New VC fund has life science tech focus
Michigan taxpayers are backing a new venture capital fund based in Grand Rapids that aims to invest in life sciences and technology start-ups.
In addition to the $6 million investment from the state’s 21st Century Jobs Fund, managed by the Michigan Economic Development Corp., Grand Valley State University is putting money into Michigan Accelerator Fund 1 LP.
Also providing financial or advisory support are Van Andel Research Institute, Hope River Ventures, West Michigan Science & Technology Initiative, Grand Angels, Michigan State University Foundation, The Right Place and Lakeshore Advantage.
Dale Grogan and John Kerschen, principals of The Charter Group, which is primarily a mergers and acquisitions firm, will manage MAF1.
Grogan said the goal is to raise at least $10 million and possibly as much as $15 million for the fund.
“Ten million is the minimum. We would like to do a lot more,” said Grogan, managing director of the firm that has some investment management experience in addition to mergers and acquisitions.
“That would give us the opportunity to make more investments and invest more per company. When you’re talking start-ups, capital is just the lifeblood of it.”
Grogan said that, like private venture capital firms, once MAF1 picks an investment, it will bring not only money but as many other resources as it can muster to make a successful, jobs-providing business out of the start-up.
That’s where the collaboration of all the partners will come in, he said, from GVSU and WMSTI research facilities to mentors-in-residence and advice from the regional economic development groups The Right Place and Lakeshore Advantage.
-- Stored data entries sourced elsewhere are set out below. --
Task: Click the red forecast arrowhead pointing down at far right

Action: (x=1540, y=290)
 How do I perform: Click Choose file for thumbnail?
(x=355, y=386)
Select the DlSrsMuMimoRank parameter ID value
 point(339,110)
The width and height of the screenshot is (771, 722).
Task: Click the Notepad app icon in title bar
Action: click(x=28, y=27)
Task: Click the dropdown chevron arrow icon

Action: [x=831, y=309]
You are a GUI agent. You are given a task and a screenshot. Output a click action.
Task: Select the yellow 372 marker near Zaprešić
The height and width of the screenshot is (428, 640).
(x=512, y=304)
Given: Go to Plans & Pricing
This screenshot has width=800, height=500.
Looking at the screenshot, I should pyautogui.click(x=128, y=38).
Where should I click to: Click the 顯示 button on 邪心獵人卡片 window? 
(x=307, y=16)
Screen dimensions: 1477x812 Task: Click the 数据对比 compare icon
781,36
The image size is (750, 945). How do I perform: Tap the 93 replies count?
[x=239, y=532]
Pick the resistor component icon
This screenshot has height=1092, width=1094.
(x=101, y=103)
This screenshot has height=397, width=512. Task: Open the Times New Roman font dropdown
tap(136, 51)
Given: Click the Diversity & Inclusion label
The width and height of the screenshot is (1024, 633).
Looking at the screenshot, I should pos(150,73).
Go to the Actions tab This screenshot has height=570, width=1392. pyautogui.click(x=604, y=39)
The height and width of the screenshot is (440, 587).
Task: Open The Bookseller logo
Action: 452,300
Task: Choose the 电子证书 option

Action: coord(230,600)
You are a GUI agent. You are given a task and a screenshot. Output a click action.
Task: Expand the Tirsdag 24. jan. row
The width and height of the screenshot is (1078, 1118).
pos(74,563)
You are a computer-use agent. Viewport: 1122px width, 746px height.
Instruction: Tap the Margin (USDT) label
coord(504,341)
“We want to help start up companies, incubate them,” Grogan said. “We don’t want to spend a ton of rent — that’s why we’ve got incubators. We’re more interested in investing money into product development as compared to them paying rent.
“The Charter Group is just the tip of the iceberg. The whole approach of collaboration includes all these folks, the whole connected business community.”
The money must be invested in Michigan-based companies operating in one of the 21st Century Jobs Fund’s target industries: advanced manufacturing, alternative energy, homeland security and life science and health care, Grogan said, although MAF1 plans to concentrate in life sciences and health care.
Grogan said he and Charter Group partner John Kerschen expect to begin talking with start-ups before the end of the year, with the first investments coming in early 2011.
Linda Chamberlain, executive director of the Center for Entrepreneurship and Innovation at GVSU’s Seidman College of Business, said up to 10 GVSU students will be offered internships at The Charter Group for the first five years of MAF1’s 10-year lifespan. She said the request for proposal from the state emphasized participation by a university.
“We were able to work with The Charter Group as that partner for development of the proposal itself as well as building the collaboration around the proposal, as well as having the university be an investor,” Chamberlain said. She declined to reveal the amount GVSU is investing.
“(It) is a wonderful opportunity for students to understand the investment process, what is the process of due diligence of companies prior to investment as well as holding companies accountable to the investment dollars they receive. As well, we look at opportunities for faculty engagement and staff engagement with the fund as it is making decisions.”
Chamberlain said GVSU will supply expertise on three MAF1 advisory boards.
Grogan said that even though the Midwest attracts less than 6 percent of the nation’s venture capital, there are plenty of exciting start-ups in Michigan worthy of MAF1’s resources.
“It is important for folks to note that West Michigan has a mature, well-developed, good infrastructure for investment, not only at the start-up phase, but as companies tend to mature, this fund is really going to provide the continuum of capital that smaller companies need.”